A controversial draft opinion from the U.S. Supreme Court concerning abortion rights seems to argue in a little-noticed passage that the constitutional justification for Roe v. Wade is so broad that it could theoretically be interpreted in a way that invalidates drug criminalization.
While the draft majority opinion that was leaked this week has not been formally submitted and could be subject to changes before it is finalized, Associate Justice Samuel Alito’s argument in favor of overturning the half-century-old precedent on abortion rights also briefly touched on drug policy.
“These attempts to justify abortion through appeals to a broader right to autonomy and to define one’s ‘concept of existence’ prove too much,” the opinion states. “Those criteria, at a high level of generality, could license fundamental rights to illicit drug use, prostitution, and the like.”
“None of these rights has any claim to being deeply rooted in history,” Alito wrote in the draft, which was first revealed by Politico.
What the justice seems to be saying is that, if Roe v. Wade were to stand, it could invite further legal challenges over issues where government policy is seen as interfering with the autonomy of individuals, potentially rendering it unconstitutional to prohibit people from using illicit drugs, for example.
Alex Kreit, a legal expert who specializes in drug policy and teaches at Northern Kentucky University, told Marijuana Moment that the argument isn’t without precedent, though it hasn’t had much success in the courts to date.
People “have made the argument that there is a fundament right to use drugs,” Kreit said, but he doesn’t believe that “any have had any promise outside of the context of medical uses.”
There have been instances where courts have been faced with challenges concerning the right of patient to use currently prohibited substances like marijuana (cases that have not been successful to date), but what’s unique about the Alito interpretation is that he’s making a more nuanced point about the concept of autonomy under the Constitution.
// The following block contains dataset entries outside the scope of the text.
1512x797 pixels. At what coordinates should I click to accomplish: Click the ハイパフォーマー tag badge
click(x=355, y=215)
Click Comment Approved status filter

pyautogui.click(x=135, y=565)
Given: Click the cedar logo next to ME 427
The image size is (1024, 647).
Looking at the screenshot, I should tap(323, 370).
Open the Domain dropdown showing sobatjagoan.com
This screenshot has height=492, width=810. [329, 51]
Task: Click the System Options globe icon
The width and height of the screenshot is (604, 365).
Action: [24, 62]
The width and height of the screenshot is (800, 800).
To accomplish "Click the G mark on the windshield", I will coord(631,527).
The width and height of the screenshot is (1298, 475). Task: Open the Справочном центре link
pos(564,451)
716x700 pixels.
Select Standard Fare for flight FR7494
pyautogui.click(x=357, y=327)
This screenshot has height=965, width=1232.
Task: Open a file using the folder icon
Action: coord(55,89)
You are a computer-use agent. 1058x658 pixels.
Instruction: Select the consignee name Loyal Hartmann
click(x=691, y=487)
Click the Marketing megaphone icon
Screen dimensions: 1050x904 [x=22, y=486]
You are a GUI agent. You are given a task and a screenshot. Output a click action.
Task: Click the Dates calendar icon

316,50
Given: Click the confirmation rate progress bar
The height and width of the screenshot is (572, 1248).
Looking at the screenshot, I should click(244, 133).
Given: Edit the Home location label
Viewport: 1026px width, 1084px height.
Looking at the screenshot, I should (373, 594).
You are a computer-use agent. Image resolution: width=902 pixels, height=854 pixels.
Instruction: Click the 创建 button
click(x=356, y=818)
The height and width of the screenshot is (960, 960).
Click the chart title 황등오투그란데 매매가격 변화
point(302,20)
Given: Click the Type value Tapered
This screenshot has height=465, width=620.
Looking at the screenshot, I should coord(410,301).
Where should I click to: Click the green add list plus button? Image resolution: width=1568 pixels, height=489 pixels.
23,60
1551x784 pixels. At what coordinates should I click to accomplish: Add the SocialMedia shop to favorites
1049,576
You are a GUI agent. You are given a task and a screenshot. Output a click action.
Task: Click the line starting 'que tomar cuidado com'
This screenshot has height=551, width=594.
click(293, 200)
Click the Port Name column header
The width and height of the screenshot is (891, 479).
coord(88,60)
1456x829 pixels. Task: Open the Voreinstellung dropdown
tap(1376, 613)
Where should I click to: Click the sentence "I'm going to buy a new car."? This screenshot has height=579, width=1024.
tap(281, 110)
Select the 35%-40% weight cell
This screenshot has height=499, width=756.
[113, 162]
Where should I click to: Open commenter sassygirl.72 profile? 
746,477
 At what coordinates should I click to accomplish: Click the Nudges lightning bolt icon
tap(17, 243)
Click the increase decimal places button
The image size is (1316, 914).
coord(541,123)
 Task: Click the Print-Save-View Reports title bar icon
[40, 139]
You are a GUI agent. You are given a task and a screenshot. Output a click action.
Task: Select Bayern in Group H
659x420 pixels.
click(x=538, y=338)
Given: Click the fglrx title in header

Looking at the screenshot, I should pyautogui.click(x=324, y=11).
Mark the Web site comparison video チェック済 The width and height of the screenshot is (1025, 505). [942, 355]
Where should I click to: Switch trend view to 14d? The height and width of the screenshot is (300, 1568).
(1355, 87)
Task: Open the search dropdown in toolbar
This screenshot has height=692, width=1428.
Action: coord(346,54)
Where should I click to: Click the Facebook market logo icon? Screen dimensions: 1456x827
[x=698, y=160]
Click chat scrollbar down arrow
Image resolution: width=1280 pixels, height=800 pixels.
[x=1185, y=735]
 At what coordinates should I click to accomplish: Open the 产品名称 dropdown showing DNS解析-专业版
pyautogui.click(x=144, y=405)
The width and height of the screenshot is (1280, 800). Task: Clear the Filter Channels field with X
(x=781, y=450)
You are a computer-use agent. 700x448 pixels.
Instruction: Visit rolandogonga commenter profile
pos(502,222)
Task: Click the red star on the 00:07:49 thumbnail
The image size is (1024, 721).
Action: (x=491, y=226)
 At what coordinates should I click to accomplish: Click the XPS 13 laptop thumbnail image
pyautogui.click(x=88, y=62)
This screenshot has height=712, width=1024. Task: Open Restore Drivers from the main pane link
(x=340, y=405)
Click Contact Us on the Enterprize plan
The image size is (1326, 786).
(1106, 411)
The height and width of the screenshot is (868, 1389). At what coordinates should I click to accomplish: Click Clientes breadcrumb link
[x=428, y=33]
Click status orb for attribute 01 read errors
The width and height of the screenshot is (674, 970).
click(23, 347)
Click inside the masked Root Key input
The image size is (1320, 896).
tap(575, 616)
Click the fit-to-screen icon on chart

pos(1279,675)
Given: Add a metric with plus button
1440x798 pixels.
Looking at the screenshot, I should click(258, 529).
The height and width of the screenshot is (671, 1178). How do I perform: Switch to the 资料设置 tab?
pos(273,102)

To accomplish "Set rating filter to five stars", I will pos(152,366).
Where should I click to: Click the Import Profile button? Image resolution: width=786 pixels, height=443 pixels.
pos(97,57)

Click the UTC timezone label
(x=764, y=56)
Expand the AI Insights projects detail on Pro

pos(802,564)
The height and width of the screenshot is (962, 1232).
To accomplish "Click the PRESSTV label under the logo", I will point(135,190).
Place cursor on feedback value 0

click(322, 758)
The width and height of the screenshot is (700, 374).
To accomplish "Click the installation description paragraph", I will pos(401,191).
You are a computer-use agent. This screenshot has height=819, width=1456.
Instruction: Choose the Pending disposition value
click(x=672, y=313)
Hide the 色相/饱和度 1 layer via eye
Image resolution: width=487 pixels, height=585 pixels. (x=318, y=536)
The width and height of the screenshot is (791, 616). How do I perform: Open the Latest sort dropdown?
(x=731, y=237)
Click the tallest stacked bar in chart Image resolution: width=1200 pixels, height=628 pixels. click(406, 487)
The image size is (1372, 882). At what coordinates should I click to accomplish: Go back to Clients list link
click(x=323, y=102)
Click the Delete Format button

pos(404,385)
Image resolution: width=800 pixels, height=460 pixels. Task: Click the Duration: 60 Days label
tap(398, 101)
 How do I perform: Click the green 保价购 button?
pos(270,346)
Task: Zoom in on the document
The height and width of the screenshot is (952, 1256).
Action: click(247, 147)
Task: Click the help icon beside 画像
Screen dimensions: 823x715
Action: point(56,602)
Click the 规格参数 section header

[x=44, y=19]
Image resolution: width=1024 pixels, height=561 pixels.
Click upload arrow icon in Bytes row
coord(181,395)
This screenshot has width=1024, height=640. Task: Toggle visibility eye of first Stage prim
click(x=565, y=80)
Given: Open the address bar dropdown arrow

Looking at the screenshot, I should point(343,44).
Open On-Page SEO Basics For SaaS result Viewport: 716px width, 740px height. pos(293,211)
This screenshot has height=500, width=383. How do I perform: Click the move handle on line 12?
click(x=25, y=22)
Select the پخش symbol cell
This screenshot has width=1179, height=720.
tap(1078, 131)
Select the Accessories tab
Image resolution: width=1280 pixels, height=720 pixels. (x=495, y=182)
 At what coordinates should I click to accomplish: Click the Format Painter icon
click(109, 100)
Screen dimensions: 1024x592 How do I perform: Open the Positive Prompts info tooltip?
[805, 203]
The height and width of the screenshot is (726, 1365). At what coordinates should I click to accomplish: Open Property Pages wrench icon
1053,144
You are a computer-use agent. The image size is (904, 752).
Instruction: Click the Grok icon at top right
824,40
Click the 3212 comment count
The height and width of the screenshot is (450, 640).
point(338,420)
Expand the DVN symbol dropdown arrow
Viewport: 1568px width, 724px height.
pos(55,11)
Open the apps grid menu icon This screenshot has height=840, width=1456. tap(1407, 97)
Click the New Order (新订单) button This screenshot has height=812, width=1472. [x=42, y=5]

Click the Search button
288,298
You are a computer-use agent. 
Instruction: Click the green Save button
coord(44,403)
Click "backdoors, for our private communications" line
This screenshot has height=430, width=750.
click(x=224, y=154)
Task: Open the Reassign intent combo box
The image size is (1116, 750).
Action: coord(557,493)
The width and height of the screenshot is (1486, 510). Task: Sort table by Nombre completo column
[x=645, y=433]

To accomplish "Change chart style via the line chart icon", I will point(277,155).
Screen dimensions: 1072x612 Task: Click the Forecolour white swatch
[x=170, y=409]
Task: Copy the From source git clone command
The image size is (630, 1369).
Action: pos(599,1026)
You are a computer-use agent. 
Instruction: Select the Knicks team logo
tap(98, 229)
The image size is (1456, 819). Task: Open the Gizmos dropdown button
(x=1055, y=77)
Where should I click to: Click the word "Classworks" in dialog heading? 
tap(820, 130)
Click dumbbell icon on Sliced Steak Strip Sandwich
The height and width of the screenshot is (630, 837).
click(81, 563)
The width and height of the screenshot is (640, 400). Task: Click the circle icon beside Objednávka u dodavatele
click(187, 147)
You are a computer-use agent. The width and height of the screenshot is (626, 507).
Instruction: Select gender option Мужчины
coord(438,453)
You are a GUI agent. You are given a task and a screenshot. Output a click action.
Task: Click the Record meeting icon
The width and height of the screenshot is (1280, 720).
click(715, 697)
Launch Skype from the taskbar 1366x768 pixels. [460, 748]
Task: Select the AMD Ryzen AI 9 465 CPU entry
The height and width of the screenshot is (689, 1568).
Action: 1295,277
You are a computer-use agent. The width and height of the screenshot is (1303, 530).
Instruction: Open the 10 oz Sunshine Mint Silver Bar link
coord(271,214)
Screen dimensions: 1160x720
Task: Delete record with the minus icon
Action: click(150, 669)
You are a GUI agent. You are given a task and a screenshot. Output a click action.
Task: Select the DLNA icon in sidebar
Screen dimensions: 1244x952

Douglas Berman, a law professor at Ohio State University, told Marijuana Moment that he has “long thought there could be potent arguments for constitutionally protected rights to use a drug for health need if there are no externalities.”
“Such arguments have never gotten any traction in courts, but I agree with the notion that taking privacy/autonomy rights serious could get you there,” he said.
Berman cited a 1975 Alaska Supreme Court case as a close example of how the judiciary could approach the intersection of privacy and drug policy. In that case, the court determined that personal possession of small amounts of cannabis by adults in their own homes is protected under the state Constitution.
There was a separate challenge that reached the U.S. Supreme Court concerning California’s medical cannabis program and the rights of patients to grow and use their own marijuana despite federal prohibition, but that case focused on the Commerce Clause of the Constitution, rather than the notion of personal autonomy.
Of course, the draft opinion in the current abortion case is not specifically about drug policy, nor is it immediately clear what kind of implications Alito’s short aside on the issue might have for future challenges.
Nonetheless, the opinion—if it’s ultimately ruled on with that language intact—does raise questions about how the autonomy debate could play out with respect to federal drug criminalization.
Meanwhile, the Supreme Court is separately being asked to weigh in on whether federal law protects employers who choose not to cover medical marijuana costs for workers injured on the job, even in states that seek to require it. State courts have reached different conclusions on the question, but now the nation’s top court is asking the top Justice Department lawyer to weigh in.
Empire State NORML and two other groups—the New York City Cannabis Industry Association and the Hudson Valley Cannabis Industry Association—submitted amici curiae briefs urging the court to hear the case in December.
Meanwhile, even one of the most conservative U.S. Supreme Court justices, Clarence Thomas, denounced the federal government’s inconsistent approach to marijuana policy last year, and he suggested that outright national prohibition may actually be unconstitutional.
At the time, the court declined to take up a case related to an Internal Revenue Service investigation into tax deductions claimed by a Colorado marijuana dispensary. But Thomas issued a statement that more broadly addressed the federal-state marijuana disconnect.
In 2020, justices declined to hear a case challenging the constitutionality of federal marijuana prohibition.